1. A clothes dryer vent coupling system for connecting the vent outlet of a clothes dryer to an exhaust pipe in a room wall comprises: a substantially rectangularly shaped housing having four side walls and a front wall and a substantially hollow interior; means for securing said housing to said room wall with all of said side walls perpendicular to said room wall and said front wall parallel to but spaced away from said room wall; an outlet coupling mounted on one of the sides of said housing; said outlet coupling being in the form of a tube extending away from said housing but communicating with the interior of said housing; means for connecting said outlet coupling to said exhaust pipe; a substantially round inlet opening formed in said front wall of said housing, said inlet opening lying in a plane parallel to said front wall and communicating with the interior of said housing; a connector coupling including a proximal end and a distal end, said proximal end being connected to said vent outlet of said clothes dryer with said connector coupling extending rearwardly of said dryer, said distal end having a substantially conical shape but with openings therein to communicate with said vent outlet of said dryer; whereby when said housing is mounted on said room wall and said dryer is moved toward said room wall, said conical-shaped distal end of said connector coupling is guided into and enters said inlet opening, and means for sealing said connector coupling to said inlet opening.

2. The clothes dryer vent coupling system as claimed in claim 1 wherein the four sides of said housing are substantially equal to each other.

3. The clothes dryer vent coupling system as claimed in claim 1 wherein said inlet opening is substantially centered in said front wall.

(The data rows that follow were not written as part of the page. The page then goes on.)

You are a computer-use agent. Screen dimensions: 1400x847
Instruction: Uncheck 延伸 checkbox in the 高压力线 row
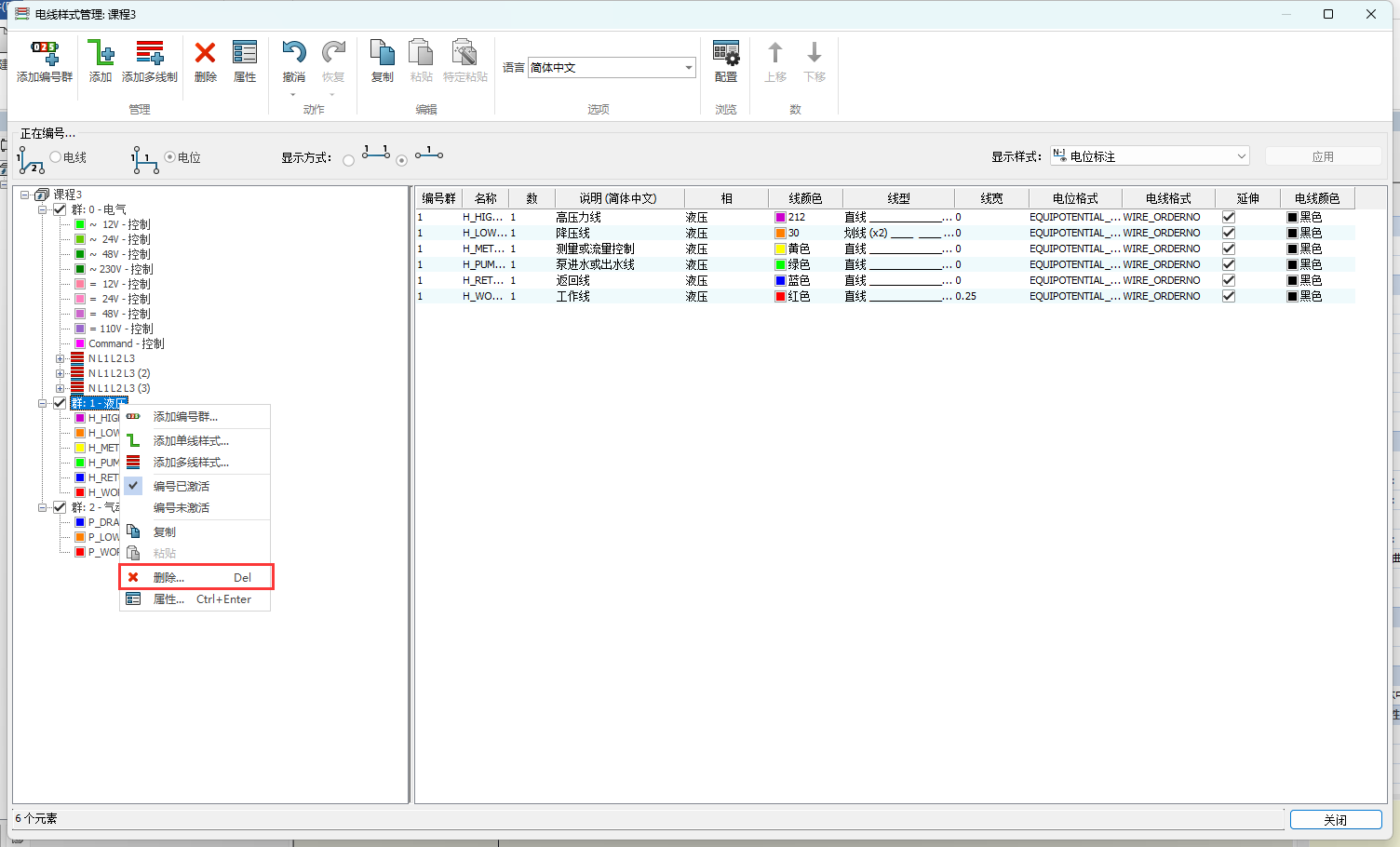click(x=1228, y=217)
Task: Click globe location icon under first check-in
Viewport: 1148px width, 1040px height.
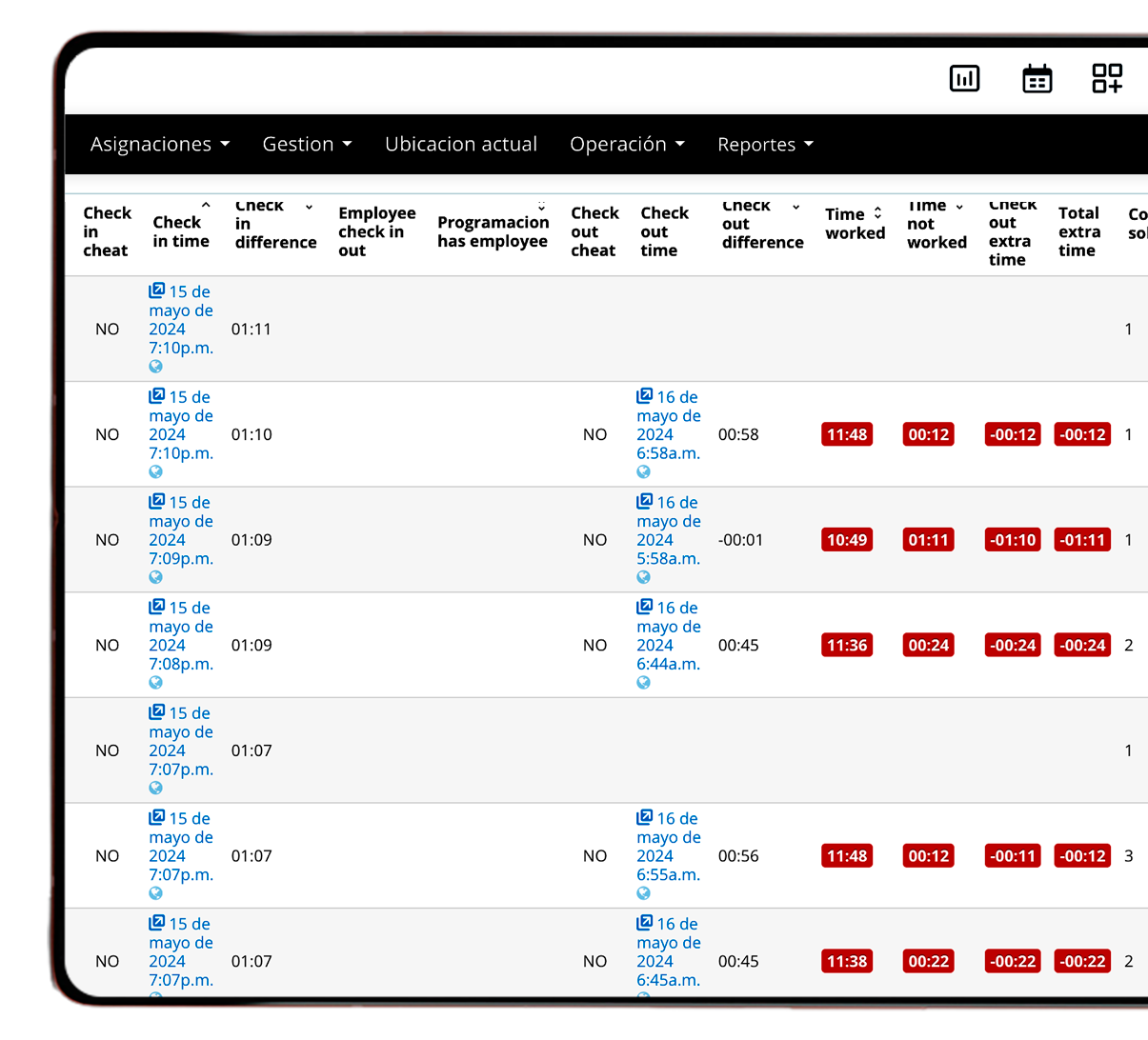Action: point(155,367)
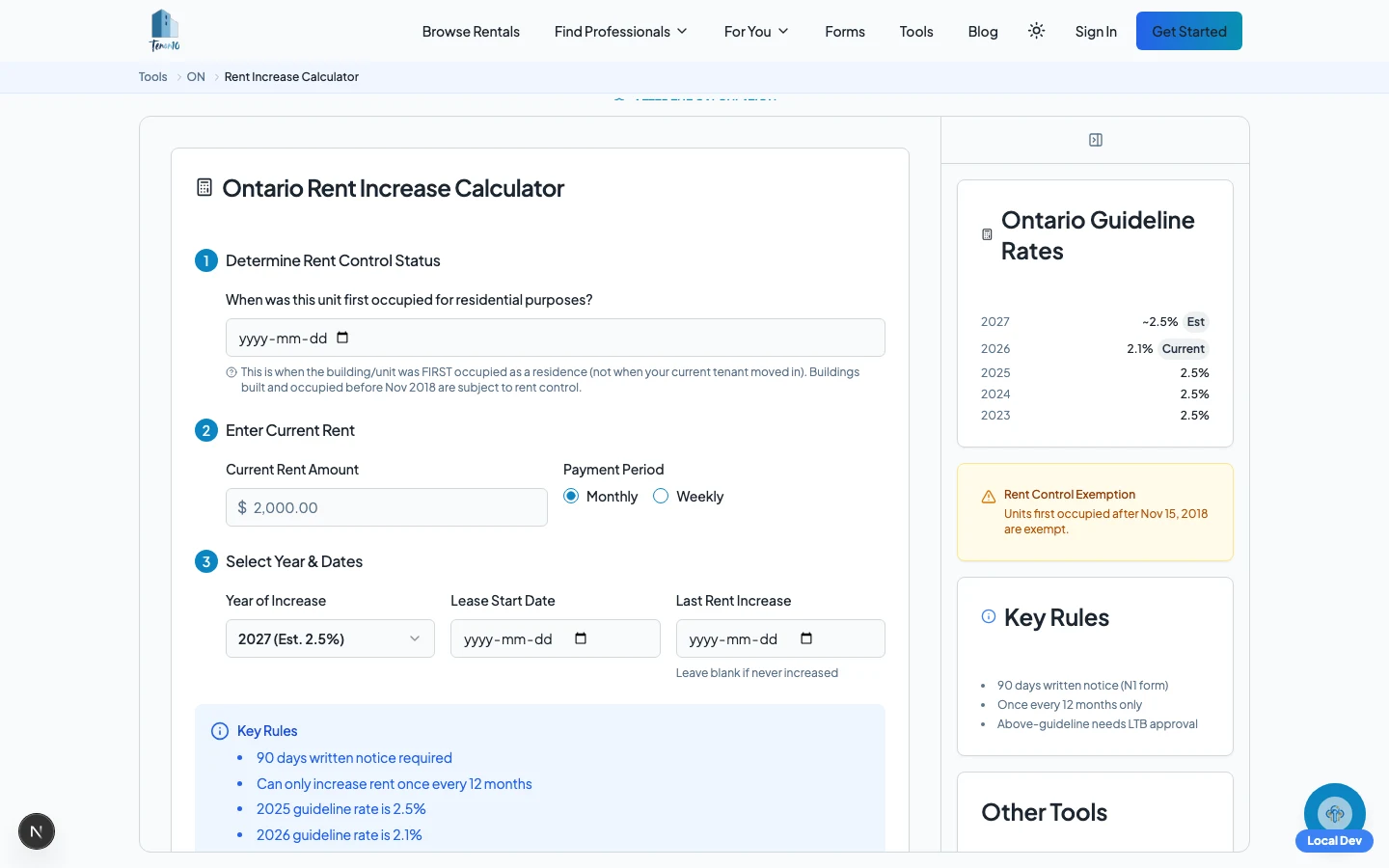Focus the Current Rent Amount field
The image size is (1389, 868).
[x=387, y=507]
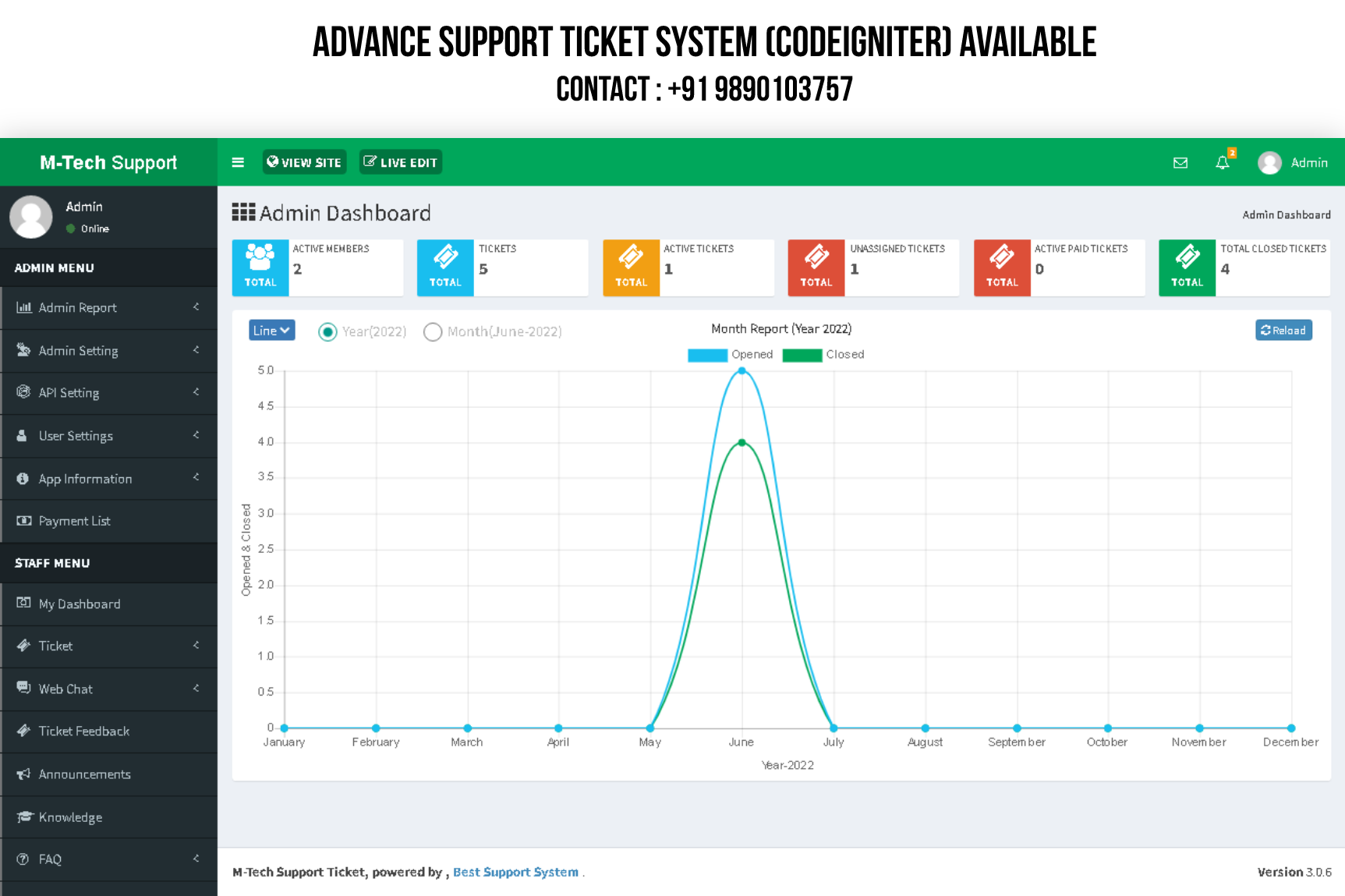The height and width of the screenshot is (896, 1345).
Task: Click the Active Members people icon tile
Action: click(260, 267)
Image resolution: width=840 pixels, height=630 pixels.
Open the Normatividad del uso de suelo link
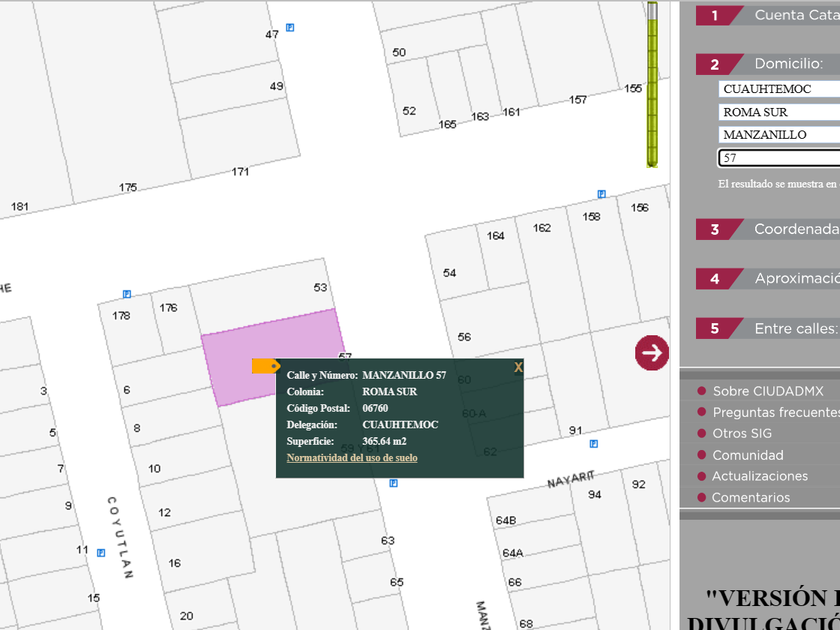352,458
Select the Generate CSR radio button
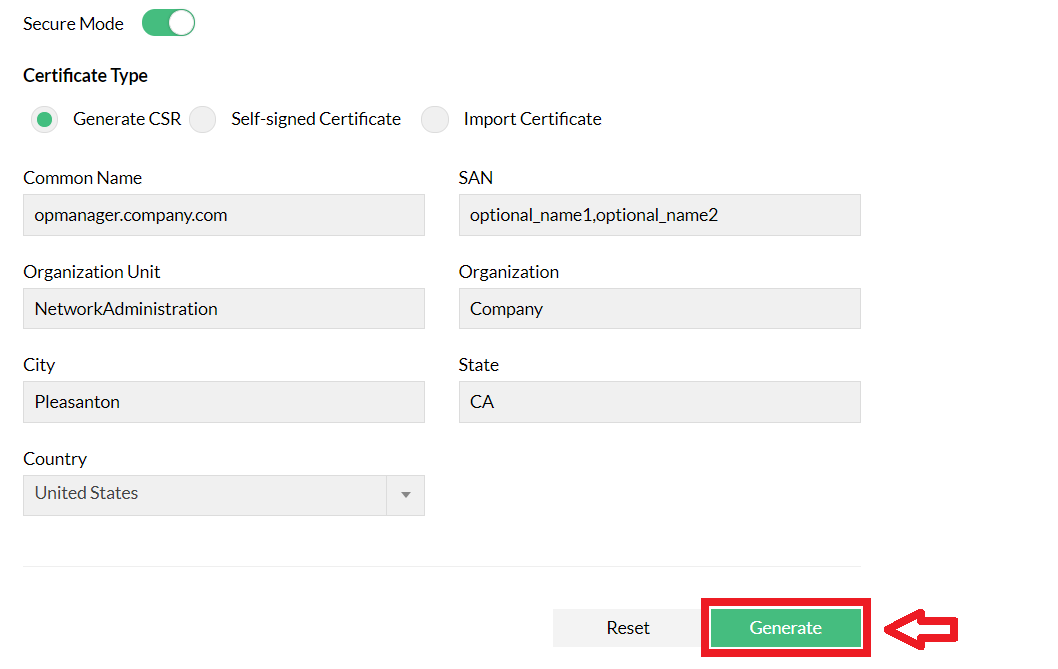Image resolution: width=1058 pixels, height=669 pixels. click(44, 120)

4. The clothes dryer vent coupling system as claimed in claim 1 wherein said means for sealing includes a gasket positioned around said inlet opening.

5. The clothes dryer vent coupling system as claimed in claim 4 wherein said connector coupling includes a flange thereon.

6. The clothes dryer vent coupling system as claimed in claim 5 wherein said gasket engages said flange and said front wall of said housing.

7. The clothes dryer vent coupling system as claimed in claim 1 further including means for sensing excess heat within said housing.

8. The clothes dryer vent coupling system as claimed in claim 7 further including means for introducing a fire extinguishing agent into said housing in response or said sensing means.

Description:

FIELD OF THE INVENTION

The present invention is directed toward a vent exhaust system for clothes dryers and more particularly toward a dryer vent coupling system that allows for the easy hook up of a conventional household dryer to a venting system.

BACKGROUND OF THE INVENTION

The installation of a conventional household clothes dryer exhaust system into an external vent can be problematic due to the limited space available to perform the work. Generally, a dryer is installed in a space just wide enough to receive it. As a result, it is difficult to make the dryer vent exhaust system connection to the external vent once the dryer is positioned near the wall. If the dryer vent connection is made when the dryer is away from the wall, it frequently results in the dryer flexible vent tubing becoming crushed, flattened or kinked upon positioning the dryer close to the wall, resulting in poor airflow.

It is also known to be advantageous to employ rigid tubing for the dryer vent exhaust system rather than flexible tubing since it provides better air flow and tends not to flatten or kink. However, it is difficult to hook up rigid dryer vent tubing to the external vent system because the tubing and vent must be positioned exactly for a telescopic inner connection to be made.

Addressing these issues, a dryer exhaust vent system is disclosed in U.S. Pat. No. 4,967,490. This patent describes a dryer exhaust vent which locates reverse flow blocking vanes internally of the vent, in the vent housing, to serve as a closure for the inlet opening.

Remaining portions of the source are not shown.